## Listed entries
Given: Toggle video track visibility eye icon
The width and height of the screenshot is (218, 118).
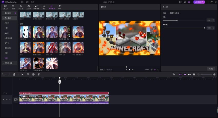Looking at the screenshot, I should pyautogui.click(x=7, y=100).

---

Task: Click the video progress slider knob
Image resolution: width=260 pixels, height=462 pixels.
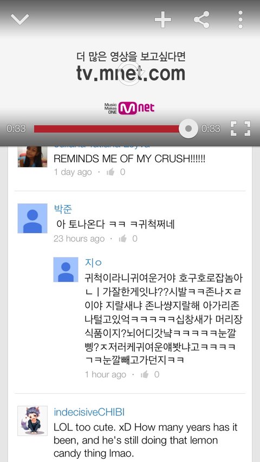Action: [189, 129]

## Problem requirements
Set down the material again, word for word, starting at the line containing "Task: Click the video progress slider knob" and ending at the line containing "Action: [189, 129]", both included; leave the pictures out.

## Finished answer
Task: Click the video progress slider knob
Image resolution: width=260 pixels, height=462 pixels.
Action: [189, 129]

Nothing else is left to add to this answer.